───── ENTRIES SHOWN

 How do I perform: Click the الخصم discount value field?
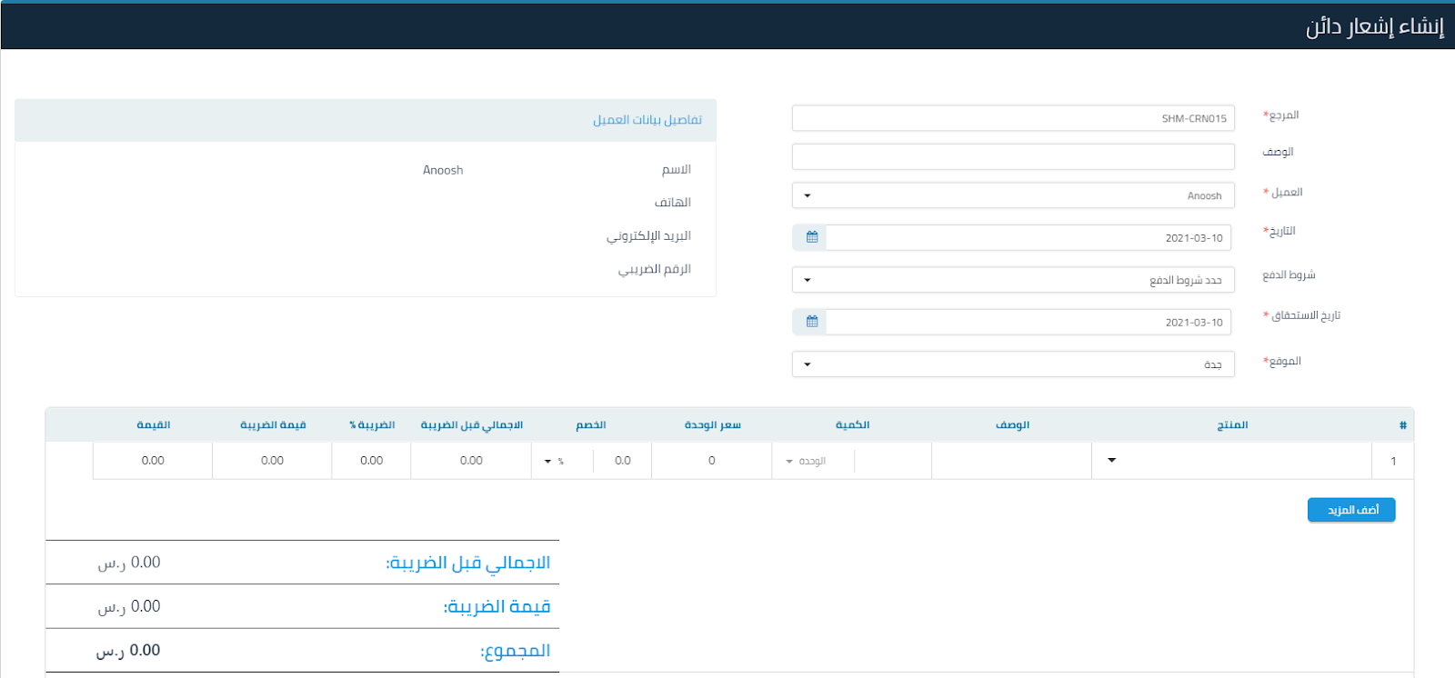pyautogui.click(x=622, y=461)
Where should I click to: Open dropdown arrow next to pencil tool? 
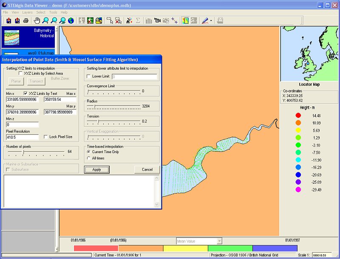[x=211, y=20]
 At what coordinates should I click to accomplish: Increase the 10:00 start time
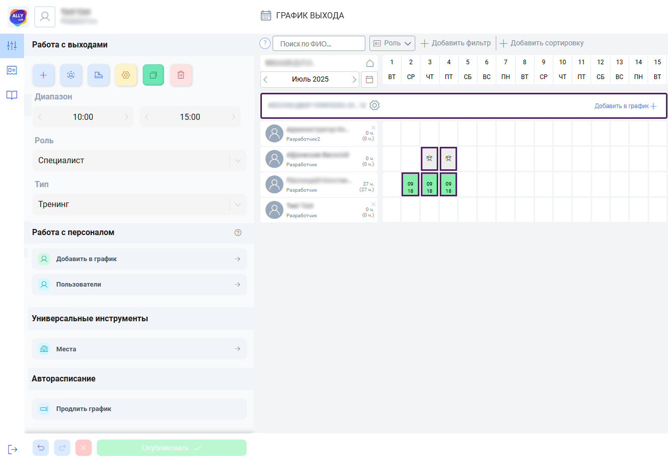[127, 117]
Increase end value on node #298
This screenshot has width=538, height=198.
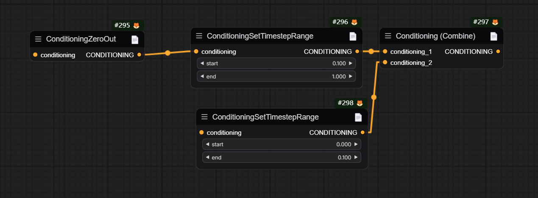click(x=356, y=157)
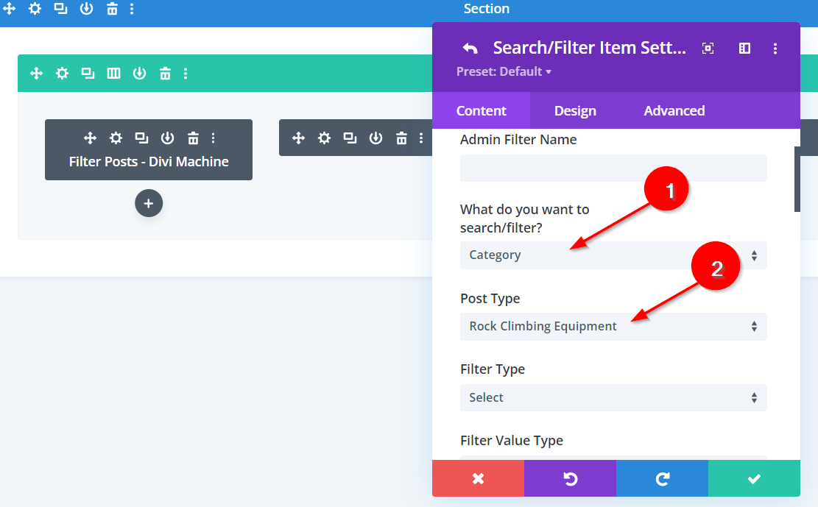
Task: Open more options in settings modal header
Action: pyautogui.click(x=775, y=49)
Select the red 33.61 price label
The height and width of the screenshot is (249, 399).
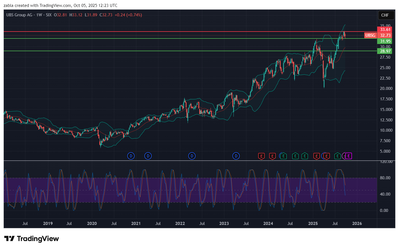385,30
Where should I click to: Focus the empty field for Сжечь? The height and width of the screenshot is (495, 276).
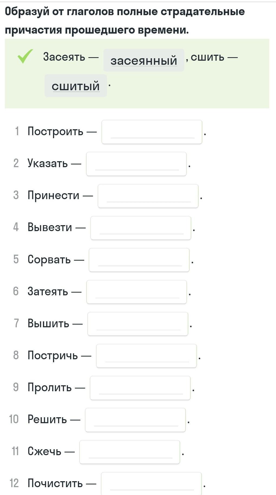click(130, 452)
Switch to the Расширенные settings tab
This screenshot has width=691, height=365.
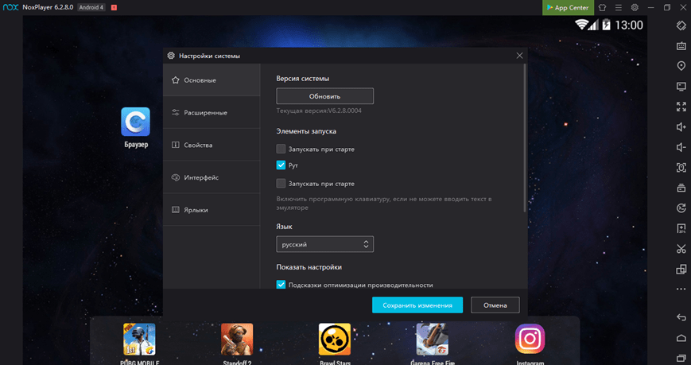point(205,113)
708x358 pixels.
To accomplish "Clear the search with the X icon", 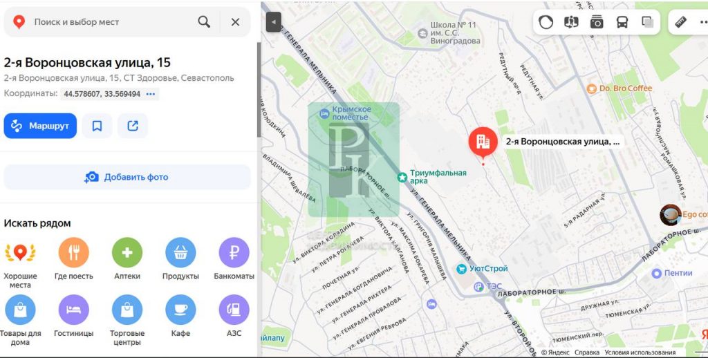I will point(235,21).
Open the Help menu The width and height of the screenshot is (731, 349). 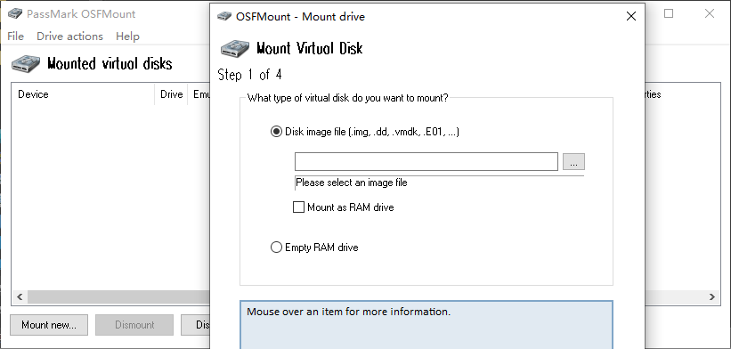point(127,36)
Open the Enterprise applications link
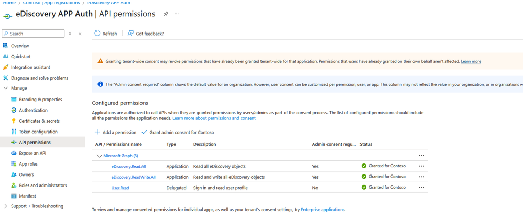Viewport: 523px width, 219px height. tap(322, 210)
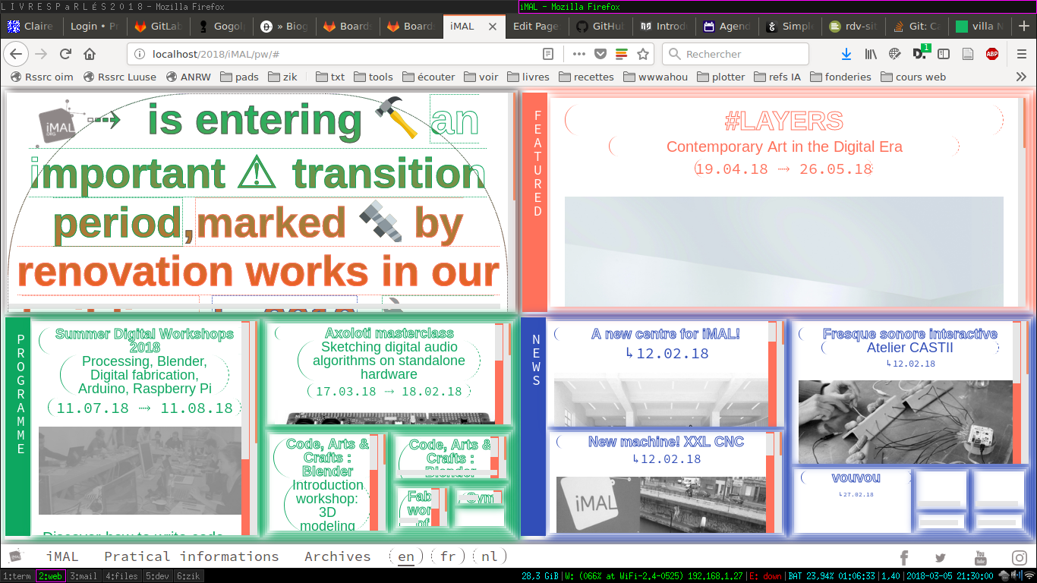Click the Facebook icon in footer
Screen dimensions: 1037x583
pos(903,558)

──────────
───── ENTRIES SHOWN

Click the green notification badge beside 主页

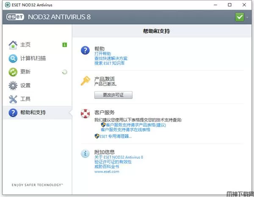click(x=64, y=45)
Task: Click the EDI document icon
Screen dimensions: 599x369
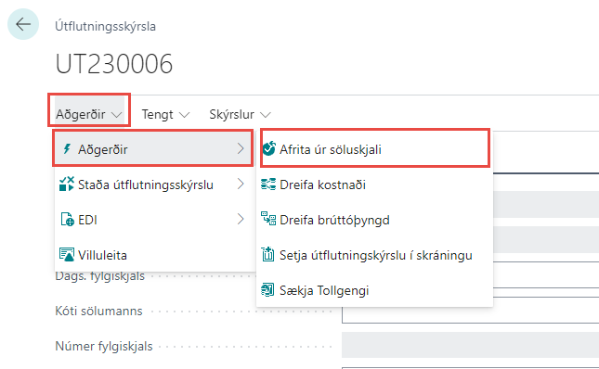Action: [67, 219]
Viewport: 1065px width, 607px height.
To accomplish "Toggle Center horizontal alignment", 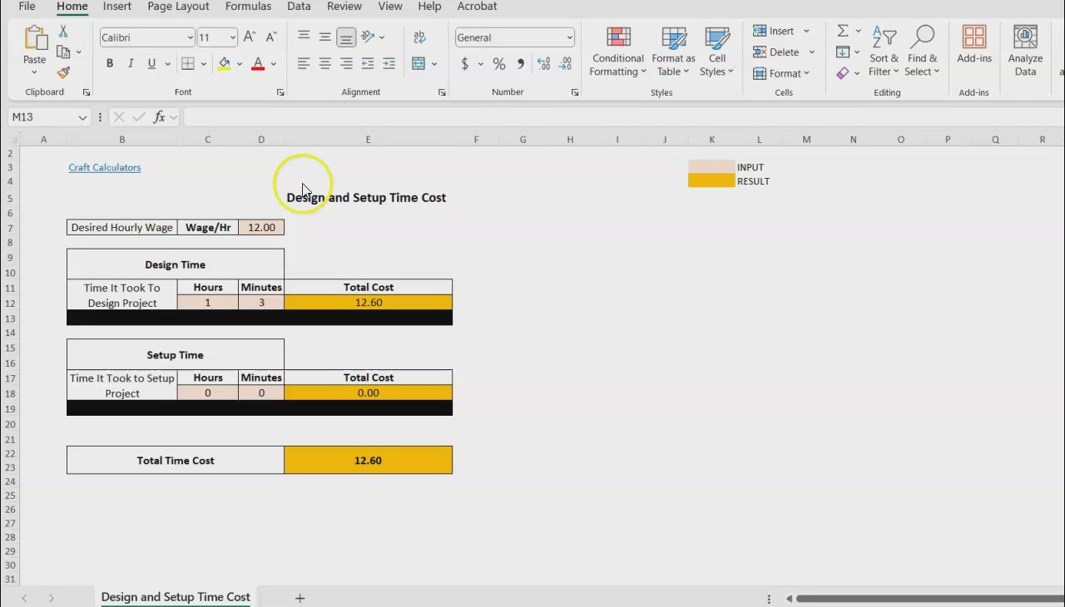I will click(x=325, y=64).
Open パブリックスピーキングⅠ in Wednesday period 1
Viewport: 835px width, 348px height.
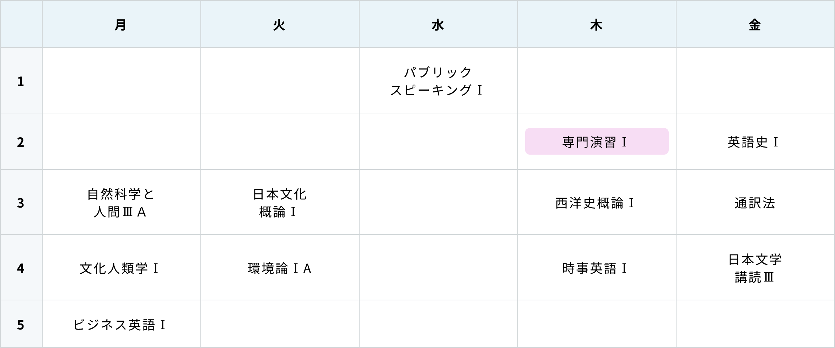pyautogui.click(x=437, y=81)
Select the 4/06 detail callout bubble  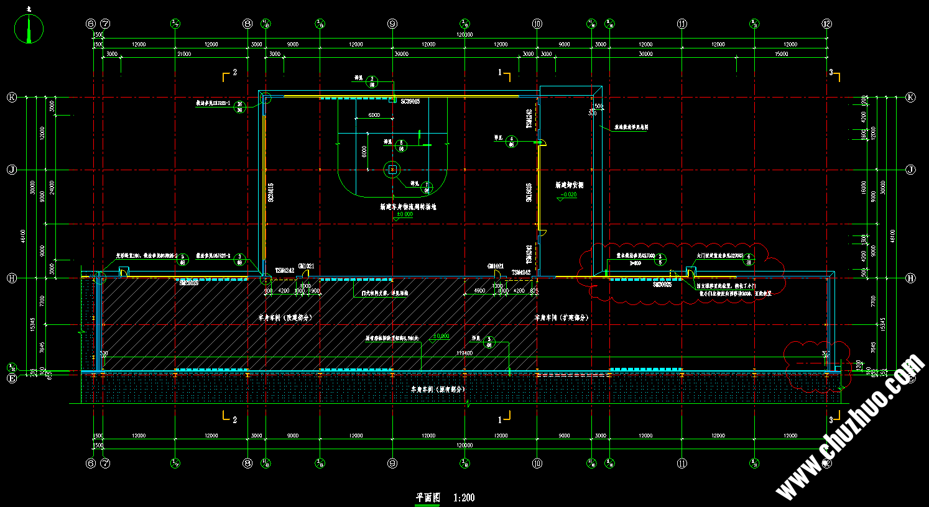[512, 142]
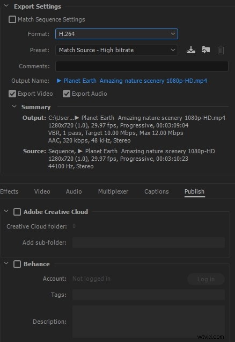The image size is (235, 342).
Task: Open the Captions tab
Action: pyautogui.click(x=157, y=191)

──────────
───── ENTRIES SHOWN

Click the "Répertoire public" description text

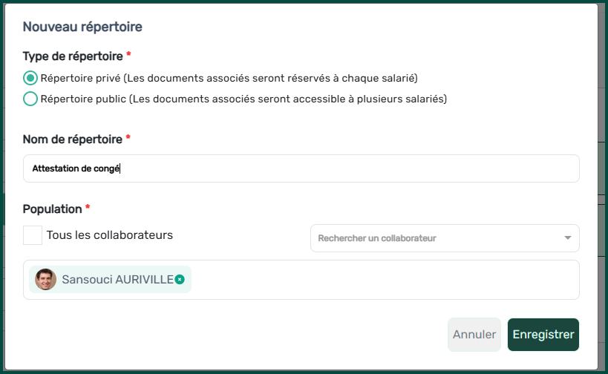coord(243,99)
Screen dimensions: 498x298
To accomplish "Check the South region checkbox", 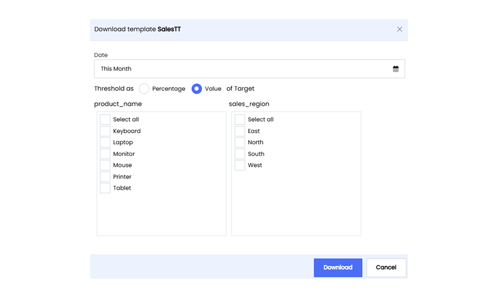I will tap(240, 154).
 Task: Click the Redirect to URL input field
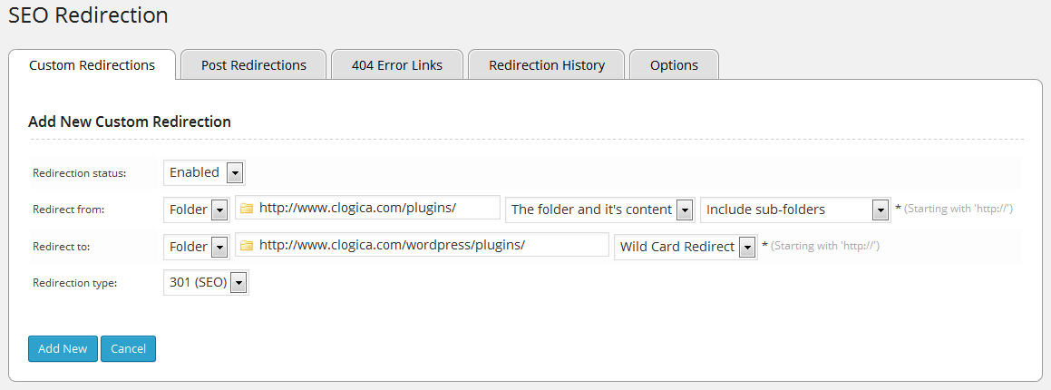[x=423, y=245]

──────────

Copy word for word the span of the records above that begins at the line with "Increase end value on node #298" and ends at the line with "708x358 pixels.", including those two lines but not the pictures.

:: TASK OUTPUT ::
Increase end value on node #298
This screenshot has width=538, height=198.
click(x=356, y=157)
Task: Open more options in settings modal header
Action: pyautogui.click(x=775, y=49)
Select the red 33.61 price label
The height and width of the screenshot is (249, 399).
385,30
Where should I click to: Focus the empty field for Сжечь? The height and width of the screenshot is (495, 276).
click(130, 452)
Switch to the Расширенные settings tab
This screenshot has width=691, height=365.
point(205,113)
708x358 pixels.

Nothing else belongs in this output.